Chosen Hill () (or Churchdown Hill) rises above Churchdown in Gloucestershire, England, and is the site of a  nature reserve.

The hill commands good views over the scarp and the Severn Vale and there is a network of paths for walkers. One such path is 'coffin way' from St Bartholomew's Church at the top of the hill towards Hucclecote.

Covered reservoirs were constructed on the Hill in the 1940s and 1950s. There is an archaeological site - an Iron Age fort known as Churchdown Hill Camp - below the main reservoir.

Geologically, it is on one of outliers of the Cotswold scarp.

Nature reserves

The Hill is encircled by four nature reserves, considered and managed as one reserve, by the Woodland Trust and also by Gloucestershire Wildlife Trust under agreement with Severn Trent plc since 1990.

Trees
The largest conifers were planted some 120 years ago. Recent planting dates from the 1940s. The large trees include Scots pine, Austrian pine and coast redwood. The more recent plantings include larch and pine.

The ancient woodland area includes oak, ash, hazel and field maple. Also growing are hawthorn, blackthorn, crab apple, wild cherry and holly.

Gorse and ash grow in the grassland.

Plants
The reserve is known for its spring flowering of bluebell, together with archangel, wood anemone and dog-violet.

The grassland area is now unimproved and cowslip, tormentil, cuckooflower and bird's-foot-trefoil flourish. The bee orchid has also been recorded.

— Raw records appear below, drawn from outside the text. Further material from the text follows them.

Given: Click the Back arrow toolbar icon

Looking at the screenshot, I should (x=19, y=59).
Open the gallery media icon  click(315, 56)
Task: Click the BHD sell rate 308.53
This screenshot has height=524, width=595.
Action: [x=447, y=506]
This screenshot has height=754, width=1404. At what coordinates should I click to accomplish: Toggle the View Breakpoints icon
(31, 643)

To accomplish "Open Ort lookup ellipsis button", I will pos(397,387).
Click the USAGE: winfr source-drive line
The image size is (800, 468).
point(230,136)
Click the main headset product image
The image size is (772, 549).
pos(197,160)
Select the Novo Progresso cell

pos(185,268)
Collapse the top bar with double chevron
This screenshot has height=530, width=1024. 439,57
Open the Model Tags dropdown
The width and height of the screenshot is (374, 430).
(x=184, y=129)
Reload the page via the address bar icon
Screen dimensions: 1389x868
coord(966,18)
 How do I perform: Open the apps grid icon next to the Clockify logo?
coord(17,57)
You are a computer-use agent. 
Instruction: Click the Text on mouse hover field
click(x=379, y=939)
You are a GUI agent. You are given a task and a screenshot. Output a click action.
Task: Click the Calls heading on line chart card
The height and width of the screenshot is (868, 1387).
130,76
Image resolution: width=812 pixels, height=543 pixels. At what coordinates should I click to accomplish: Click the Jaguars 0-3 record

There is a limestone-loving range of plants at the top of the slope which include common milkwort, field scabious, yellow-wort and hairy violet.

Birds
Breeding birds recorded are chiffchaff, little owl, great spotted woodpecker, linnet, nuthatch, yellowhammer and whitethroat. There is a ride to the north of the reserve where woodcock have been seen.

Conservation
Over the years, there has been felling of some of the conifers and dense areas of cherry laurel. Replanting done is with broad-leaved species. Coppicing of the hazel has taken place as well as other scrub clearance. Grazing was reintroduced in 1991 after a gap of some five years.

Cultural influence
Chosen Hill was a favourite haunt of the early twentieth-century composers Ivor Gurney and Herbert Howells - it was the direct inspiration for Howells' Piano Quartet in A minor and his 'Chosen Tune' (the latter dedicated to his fiancée who lived at Churchdown).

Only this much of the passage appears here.